Martin (Eljah Wood) es un estudiante americano, recién llegado a Oxford con la esperanza de terminar su tesis doctoral bajo la dirección de Arthur Seldom (John Hurt), popular, poco paciente e innacesible profesor de matemáticas. Para aumentar sus posibilidades, Martin se aloja en la casa de Mrs. Eagleton (Anna Massey), antigua amiga de Arthur.

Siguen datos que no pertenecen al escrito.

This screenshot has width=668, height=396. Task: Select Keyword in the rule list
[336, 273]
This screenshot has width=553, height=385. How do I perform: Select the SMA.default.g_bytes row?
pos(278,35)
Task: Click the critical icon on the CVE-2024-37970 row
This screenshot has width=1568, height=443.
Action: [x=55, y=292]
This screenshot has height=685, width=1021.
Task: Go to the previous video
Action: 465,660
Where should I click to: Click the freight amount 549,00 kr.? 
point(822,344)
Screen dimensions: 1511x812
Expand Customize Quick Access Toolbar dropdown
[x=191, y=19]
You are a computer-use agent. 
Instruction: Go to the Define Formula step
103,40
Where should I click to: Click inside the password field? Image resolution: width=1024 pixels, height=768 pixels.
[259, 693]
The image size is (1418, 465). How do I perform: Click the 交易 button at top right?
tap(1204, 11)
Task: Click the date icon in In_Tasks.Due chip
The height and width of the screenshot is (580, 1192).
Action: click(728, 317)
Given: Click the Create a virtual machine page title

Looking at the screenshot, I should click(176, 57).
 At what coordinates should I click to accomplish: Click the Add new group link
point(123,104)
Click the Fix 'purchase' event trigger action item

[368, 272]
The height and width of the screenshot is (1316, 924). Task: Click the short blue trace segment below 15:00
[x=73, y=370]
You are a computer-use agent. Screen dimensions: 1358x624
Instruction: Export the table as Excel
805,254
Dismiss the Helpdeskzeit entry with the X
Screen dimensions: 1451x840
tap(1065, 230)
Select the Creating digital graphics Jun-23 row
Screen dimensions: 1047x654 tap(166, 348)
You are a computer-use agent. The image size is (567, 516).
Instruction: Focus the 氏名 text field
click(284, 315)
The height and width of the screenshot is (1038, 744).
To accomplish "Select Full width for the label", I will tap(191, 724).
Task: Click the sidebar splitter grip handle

El destino de ambos, y el del público -al menos durante dos horas- se une cuando aparece muerta en su sillón, al parecer asesinada por un psicópata que sigue una complicada serie lógica que ambos matemáticos intentarán resolver para pararle los pies.
Del director mañoso que colgó a gente del anuncio de Schweppes aún se pueden apreciar algunos detalles, quizá los primeros instantes ambientados en la Segunda Guerra Mundial (con la factura "Salvar al soldado Ryan", un poco más oscura, que ya es clásica para estas situaciones) y luego un largo plano secuencia impostado en el que la cámara sigue a diferentes personajes realizando acciones más o menos inocentes pero que tendrán su peso en la historia y que resulta -probablemente- lo mejor de la película.
La historia en sí, aunque heredada del libro, se convierte en humo al final de la película, que termina con los dos protagonistas ante una reproducción del Pórtico de la Gloria -a la que desde luego no llega- resolviendo la trama de manera dialogada. Se convierte así toda la película en humo y sólo queda un resto de intento de meditación sobre la verdad, el determinismo, el caos y muchos otros conceptos grandilocuentes pero tratados de manera burda y algo simplista.
Los actores tampoco están de órdago. John Hurt cumple con su papel como quien lleva el coche a pasar la ITV, y Elijah Wood se la pasa con un extraño tick: en cuanto a su personaje le pasa algo, se pone a mover la boca como quien habla y no dice nada -así en plan "mi tesoro"-, gesto que resulta no menos misterioso que los asesinatos. Leonor Watling tampoco puede hacer mucho, y aunque desde esta página solemos alzar la voz ante la gratuidad y la escasa necesidad de la escenas de sexo que suelen poblar "nuestras" películas, y el desnudo de Watling (no se apuren, también hay desnudos masculinos indeciblemente más desagradables y gratuitos) en "Los crímenes de Oxford" es gratuito e innecesario, casi viene a ser lo mejor de la película. Y con eso lo digo todo.
En fin, una película de intriga que, aunque no llega al tedio, sí que resulta decepcionante. Recomendada para amigos del sudoku. Q.E.D.